*WHAT YOU SHOULD DO*
Retype, word for word, the line holding "This screenshot has width=167, height=167." and each line after it down to the end of the data; pictures are not copied.

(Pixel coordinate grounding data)
★ ★ ★ ★ ★

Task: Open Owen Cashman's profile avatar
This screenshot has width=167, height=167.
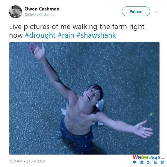Action: [x=16, y=12]
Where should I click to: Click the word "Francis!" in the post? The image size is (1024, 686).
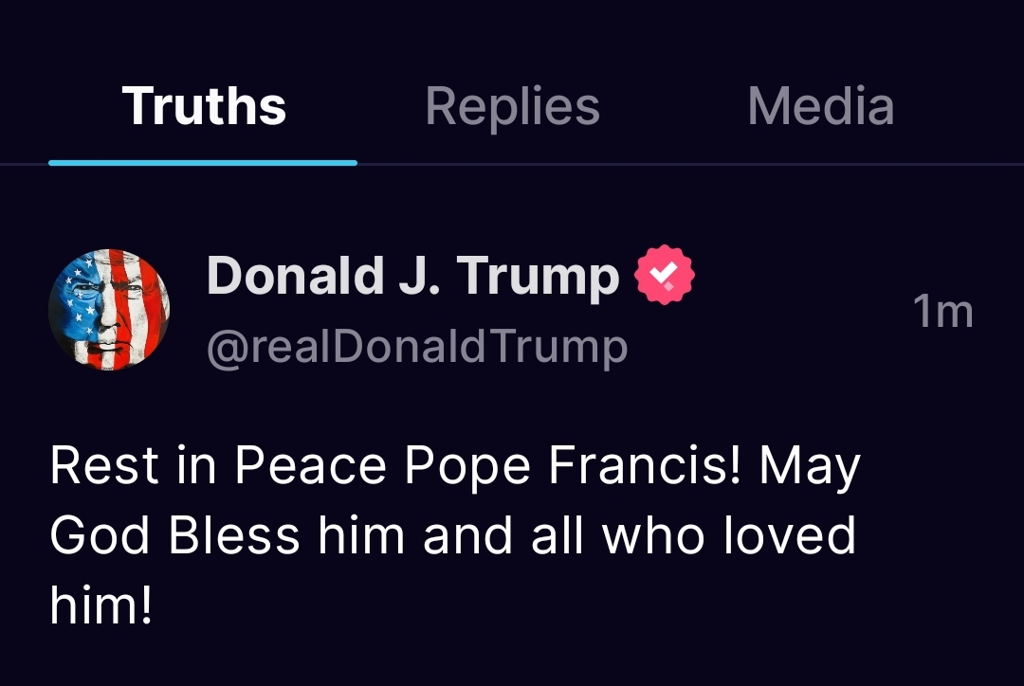(x=645, y=465)
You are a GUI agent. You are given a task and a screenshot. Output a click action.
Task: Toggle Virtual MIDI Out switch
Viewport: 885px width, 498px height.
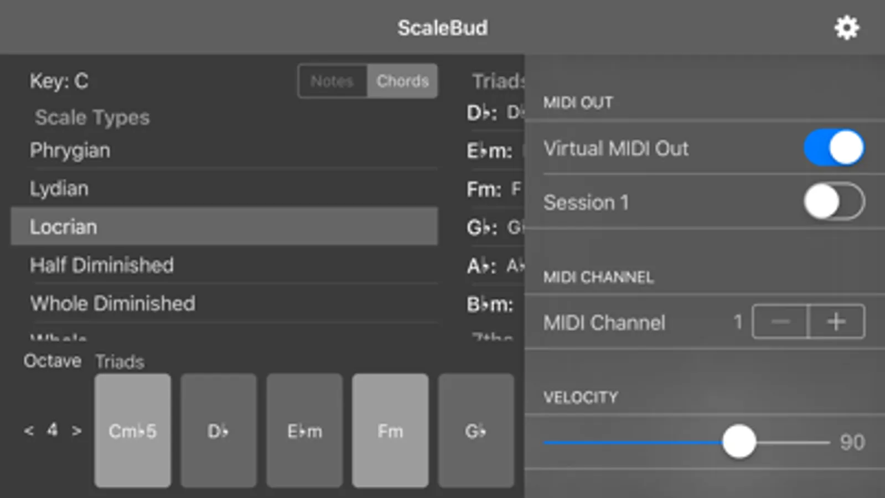click(x=834, y=148)
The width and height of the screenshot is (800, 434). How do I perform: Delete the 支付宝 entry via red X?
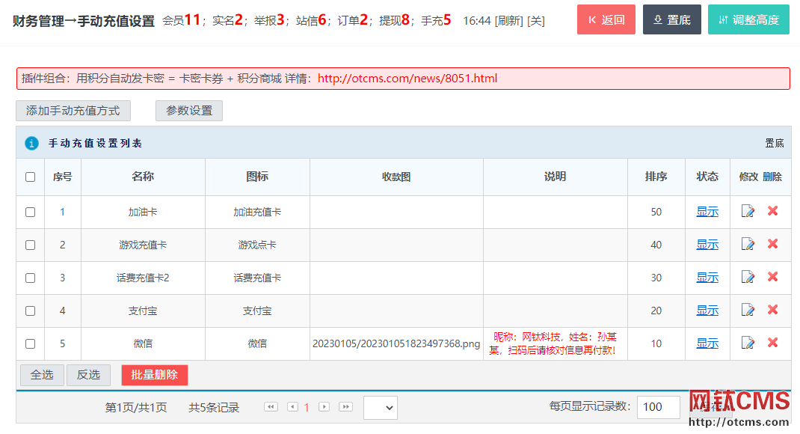(x=772, y=310)
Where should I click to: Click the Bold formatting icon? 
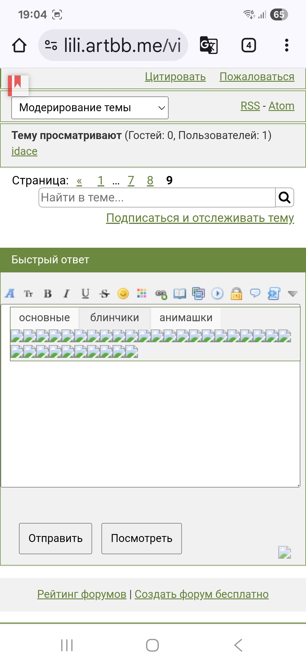pyautogui.click(x=48, y=293)
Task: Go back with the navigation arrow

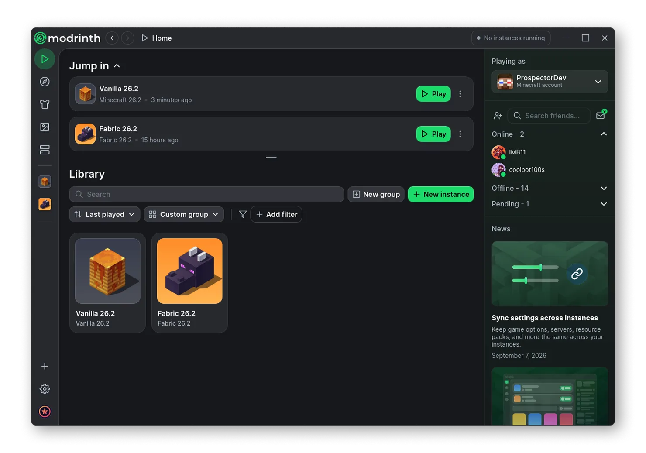Action: [x=112, y=38]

★ ★ ★ ★ ★

*WORKED SOLUTION*
This screenshot has width=167, height=167.
Action: [x=16, y=12]
Where should I click to: Click the word "Francis!" in the post? The image size is (1024, 686).
(x=645, y=465)
You are a GUI agent. You are given a task and a screenshot. Output a click action.
Task: Toggle Virtual MIDI Out switch
Viewport: 885px width, 498px height.
click(x=834, y=148)
The width and height of the screenshot is (800, 434). How do I perform: Delete the 支付宝 entry via red X?
(x=772, y=310)
Where should I click to: Click the Bold formatting icon? 
pyautogui.click(x=48, y=293)
Task: Go back with the navigation arrow

Action: [x=112, y=38]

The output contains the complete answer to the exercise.